PROMPT >>
Reproduce in full the passage below on sharing bad news through Facebook.
====== SELECTED PASSAGE ======
A recent NY Times posting covers various angles in the discussion of sharing bad news via outlets like Facebook, versus the time honored personal approach. In the past, bad news was usually reserved for personal one-on-one communication, whether by phone or in person. It just seems too weighty, personal and general bad etiquette to broadcast such news any other way. Daniel Post Senning, an etiquette author and spokesman for the Emily Post Institute said, “Really significant news is best delivered face to face, but sometimes speed is the concern. We’ve definitely crossed a threshold in how we use social media.”

 

Using Facebook in this manner can be beneficial for the user, because it changes the presentation scenario. No longer does it require multiple phone calls, and telling the same story over and over while being in such an emotional state of mind. Doug Anter posted news of his father’s death, saying “I could have made countless phone calls, but it was incredibly inefficient, and I would be getting very emotional each time.” Plus, it can make things a bit easier on the recipients, who are often caught off guard and not sure how to respond to such news immediately. One of those who was interviewed stated, “One of the beautiful things about Facebook is that it’s passive communication, and it gives people freedom to respond — or not — in whichever way they are most comfortable.”
====== DATASET EXTRACT ======
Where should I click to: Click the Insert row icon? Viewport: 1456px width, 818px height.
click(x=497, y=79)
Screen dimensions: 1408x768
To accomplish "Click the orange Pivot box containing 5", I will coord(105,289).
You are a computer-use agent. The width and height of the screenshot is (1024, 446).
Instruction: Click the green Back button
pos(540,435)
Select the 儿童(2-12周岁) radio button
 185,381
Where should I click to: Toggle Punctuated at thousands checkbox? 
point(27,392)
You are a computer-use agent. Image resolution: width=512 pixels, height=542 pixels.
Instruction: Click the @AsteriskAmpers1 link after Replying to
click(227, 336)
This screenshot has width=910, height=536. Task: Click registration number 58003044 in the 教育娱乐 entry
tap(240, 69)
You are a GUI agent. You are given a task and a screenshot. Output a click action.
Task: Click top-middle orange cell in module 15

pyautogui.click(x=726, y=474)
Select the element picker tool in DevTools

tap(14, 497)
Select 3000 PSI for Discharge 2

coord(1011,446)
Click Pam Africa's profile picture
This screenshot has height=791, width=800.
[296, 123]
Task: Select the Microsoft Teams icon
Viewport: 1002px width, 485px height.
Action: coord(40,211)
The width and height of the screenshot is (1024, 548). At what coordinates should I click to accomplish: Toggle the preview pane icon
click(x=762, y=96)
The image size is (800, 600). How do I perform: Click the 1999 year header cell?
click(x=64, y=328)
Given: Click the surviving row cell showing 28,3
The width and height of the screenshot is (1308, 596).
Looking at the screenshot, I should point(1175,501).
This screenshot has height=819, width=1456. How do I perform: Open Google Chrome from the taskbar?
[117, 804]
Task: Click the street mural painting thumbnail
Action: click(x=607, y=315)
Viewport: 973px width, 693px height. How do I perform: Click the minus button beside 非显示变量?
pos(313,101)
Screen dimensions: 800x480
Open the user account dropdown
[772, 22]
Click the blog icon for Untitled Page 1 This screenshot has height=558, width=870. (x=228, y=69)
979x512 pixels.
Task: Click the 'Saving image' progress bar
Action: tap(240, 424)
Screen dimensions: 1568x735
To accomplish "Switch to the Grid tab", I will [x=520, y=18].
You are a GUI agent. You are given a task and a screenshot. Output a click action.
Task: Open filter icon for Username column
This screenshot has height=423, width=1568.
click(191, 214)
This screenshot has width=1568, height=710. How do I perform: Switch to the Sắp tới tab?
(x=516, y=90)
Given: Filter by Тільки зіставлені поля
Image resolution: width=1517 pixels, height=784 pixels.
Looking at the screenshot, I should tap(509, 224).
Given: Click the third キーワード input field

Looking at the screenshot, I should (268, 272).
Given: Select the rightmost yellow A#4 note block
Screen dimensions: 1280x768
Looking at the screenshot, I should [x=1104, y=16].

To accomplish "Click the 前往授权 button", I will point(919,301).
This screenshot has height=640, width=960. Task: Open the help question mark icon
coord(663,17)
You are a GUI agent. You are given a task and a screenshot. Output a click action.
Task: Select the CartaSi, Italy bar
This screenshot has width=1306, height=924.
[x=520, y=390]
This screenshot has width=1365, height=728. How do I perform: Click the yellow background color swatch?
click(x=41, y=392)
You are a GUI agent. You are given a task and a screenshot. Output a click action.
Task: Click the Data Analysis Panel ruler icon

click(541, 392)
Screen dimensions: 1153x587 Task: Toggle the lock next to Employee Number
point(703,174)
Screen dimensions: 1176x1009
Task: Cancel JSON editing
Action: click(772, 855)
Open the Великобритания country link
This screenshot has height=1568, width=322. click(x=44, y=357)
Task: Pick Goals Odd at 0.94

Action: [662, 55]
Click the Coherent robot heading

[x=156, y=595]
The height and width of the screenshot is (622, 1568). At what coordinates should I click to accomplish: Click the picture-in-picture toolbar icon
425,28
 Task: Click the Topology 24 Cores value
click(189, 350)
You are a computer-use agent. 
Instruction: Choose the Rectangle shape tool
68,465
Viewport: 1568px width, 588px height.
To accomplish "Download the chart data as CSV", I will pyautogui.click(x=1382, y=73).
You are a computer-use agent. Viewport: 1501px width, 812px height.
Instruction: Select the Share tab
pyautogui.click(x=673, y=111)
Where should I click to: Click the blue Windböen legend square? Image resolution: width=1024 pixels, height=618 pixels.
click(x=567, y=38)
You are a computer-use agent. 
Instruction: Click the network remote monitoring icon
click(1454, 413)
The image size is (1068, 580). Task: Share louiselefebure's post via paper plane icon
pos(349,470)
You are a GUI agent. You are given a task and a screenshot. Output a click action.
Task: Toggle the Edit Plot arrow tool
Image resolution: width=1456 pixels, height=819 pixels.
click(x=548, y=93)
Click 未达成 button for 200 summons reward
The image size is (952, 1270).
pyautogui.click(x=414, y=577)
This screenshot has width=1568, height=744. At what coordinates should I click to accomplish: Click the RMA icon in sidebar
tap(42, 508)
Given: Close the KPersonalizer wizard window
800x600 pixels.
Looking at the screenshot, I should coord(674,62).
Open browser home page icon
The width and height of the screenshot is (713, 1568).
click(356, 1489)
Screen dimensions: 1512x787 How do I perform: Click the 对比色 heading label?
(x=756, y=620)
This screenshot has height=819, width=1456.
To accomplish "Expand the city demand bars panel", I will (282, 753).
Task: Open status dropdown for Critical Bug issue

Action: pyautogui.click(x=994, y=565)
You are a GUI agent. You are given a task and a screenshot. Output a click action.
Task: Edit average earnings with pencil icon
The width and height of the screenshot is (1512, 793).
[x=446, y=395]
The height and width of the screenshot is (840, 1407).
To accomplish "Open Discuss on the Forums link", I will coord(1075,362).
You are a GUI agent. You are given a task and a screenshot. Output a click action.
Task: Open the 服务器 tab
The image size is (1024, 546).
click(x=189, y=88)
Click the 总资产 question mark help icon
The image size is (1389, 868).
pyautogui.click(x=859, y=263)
======
EXPECTED OUTPUT >>
A recent NY Times posting covers various angles in the discussion of sharing bad news via outlets like Facebook, versus the time honored personal approach. In the past, bad news was usually reserved for personal one-on-one communication, whether by phone or in person. It just seems too weighty, personal and general bad etiquette to broadcast such news any other way. Daniel Post Senning, an etiquette author and spokesman for the Emily Post Institute said, “Really significant news is best delivered face to face, but sometimes speed is the concern. We’ve definitely crossed a threshold in how we use social media.”

 

Using Facebook in this manner can be beneficial for the user, because it changes the presentation scenario. No longer does it require multiple phone calls, and telling the same story over and over while being in such an emotional state of mind. Doug Anter posted news of his father’s death, saying “I could have made countless phone calls, but it was incredibly inefficient, and I would be getting very emotional each time.” Plus, it can make things a bit easier on the recipients, who are often caught off guard and not sure how to respond to such news immediately. One of those who was interviewed stated, “One of the beautiful things about Facebook is that it’s passive communication, and it gives people freedom to respond — or not — in whichever way they are most comfortable.”